SOURCE INFORMATION section start

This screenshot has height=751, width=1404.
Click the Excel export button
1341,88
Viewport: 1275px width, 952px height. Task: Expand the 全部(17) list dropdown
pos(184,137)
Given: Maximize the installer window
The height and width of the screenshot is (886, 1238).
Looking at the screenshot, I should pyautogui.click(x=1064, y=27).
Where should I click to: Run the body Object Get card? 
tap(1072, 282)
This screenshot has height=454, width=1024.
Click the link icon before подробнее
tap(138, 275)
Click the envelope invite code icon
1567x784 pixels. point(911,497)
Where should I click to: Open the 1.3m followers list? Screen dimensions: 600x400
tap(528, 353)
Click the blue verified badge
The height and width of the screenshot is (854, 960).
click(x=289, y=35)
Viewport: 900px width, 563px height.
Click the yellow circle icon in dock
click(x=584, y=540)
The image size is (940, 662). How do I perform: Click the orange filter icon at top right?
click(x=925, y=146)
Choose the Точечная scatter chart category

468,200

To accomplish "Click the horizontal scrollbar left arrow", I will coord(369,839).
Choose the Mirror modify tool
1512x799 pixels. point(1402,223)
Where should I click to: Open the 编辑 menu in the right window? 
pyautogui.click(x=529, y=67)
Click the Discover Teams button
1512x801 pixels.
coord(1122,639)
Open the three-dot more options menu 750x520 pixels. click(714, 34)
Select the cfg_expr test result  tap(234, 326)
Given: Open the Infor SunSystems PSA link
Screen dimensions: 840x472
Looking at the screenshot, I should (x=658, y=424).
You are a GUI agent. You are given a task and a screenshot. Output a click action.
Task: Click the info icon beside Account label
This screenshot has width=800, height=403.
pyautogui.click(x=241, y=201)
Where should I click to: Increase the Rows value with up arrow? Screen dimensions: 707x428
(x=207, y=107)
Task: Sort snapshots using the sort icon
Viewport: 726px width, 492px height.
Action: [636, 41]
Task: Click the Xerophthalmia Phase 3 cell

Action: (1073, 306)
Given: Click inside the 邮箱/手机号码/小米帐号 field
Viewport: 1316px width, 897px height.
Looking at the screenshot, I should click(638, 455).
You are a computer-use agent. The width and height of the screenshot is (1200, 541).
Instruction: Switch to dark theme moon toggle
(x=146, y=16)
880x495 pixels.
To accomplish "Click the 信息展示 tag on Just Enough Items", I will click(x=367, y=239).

SOURCE INFORMATION section end

**ASSIGNED TASK**
The records above need to be duplicated. Keep every word unchanged.

**SOLUTION TO THIS PROBLEM**
This screenshot has height=751, width=1404.
Click the Excel export button
1341,88
Viewport: 1275px width, 952px height. Task: Expand the 全部(17) list dropdown
pos(184,137)
Given: Maximize the installer window
The height and width of the screenshot is (886, 1238).
Looking at the screenshot, I should pyautogui.click(x=1064, y=27).
Where should I click to: Run the body Object Get card? 
tap(1072, 282)
This screenshot has height=454, width=1024.
Click the link icon before подробнее
tap(138, 275)
Click the envelope invite code icon
1567x784 pixels. point(911,497)
Where should I click to: Open the 1.3m followers list? Screen dimensions: 600x400
tap(528, 353)
Click the blue verified badge
The height and width of the screenshot is (854, 960).
click(x=289, y=35)
Viewport: 900px width, 563px height.
Click the yellow circle icon in dock
click(x=584, y=540)
The image size is (940, 662). How do I perform: Click the orange filter icon at top right?
click(x=925, y=146)
Choose the Точечная scatter chart category

468,200

To accomplish "Click the horizontal scrollbar left arrow", I will coord(369,839).
Choose the Mirror modify tool
1512x799 pixels. point(1402,223)
Where should I click to: Open the 编辑 menu in the right window? 
pyautogui.click(x=529, y=67)
Click the Discover Teams button
1512x801 pixels.
coord(1122,639)
Open the three-dot more options menu 750x520 pixels. click(714, 34)
Select the cfg_expr test result  tap(234, 326)
Given: Open the Infor SunSystems PSA link
Screen dimensions: 840x472
Looking at the screenshot, I should (x=658, y=424).
You are a GUI agent. You are given a task and a screenshot. Output a click action.
Task: Click the info icon beside Account label
This screenshot has width=800, height=403.
pyautogui.click(x=241, y=201)
Where should I click to: Increase the Rows value with up arrow? Screen dimensions: 707x428
(x=207, y=107)
Task: Sort snapshots using the sort icon
Viewport: 726px width, 492px height.
Action: [636, 41]
Task: Click the Xerophthalmia Phase 3 cell

Action: (1073, 306)
Given: Click inside the 邮箱/手机号码/小米帐号 field
Viewport: 1316px width, 897px height.
Looking at the screenshot, I should click(638, 455).
You are a computer-use agent. The width and height of the screenshot is (1200, 541).
Instruction: Switch to dark theme moon toggle
(x=146, y=16)
880x495 pixels.
To accomplish "Click the 信息展示 tag on Just Enough Items", I will click(x=367, y=239).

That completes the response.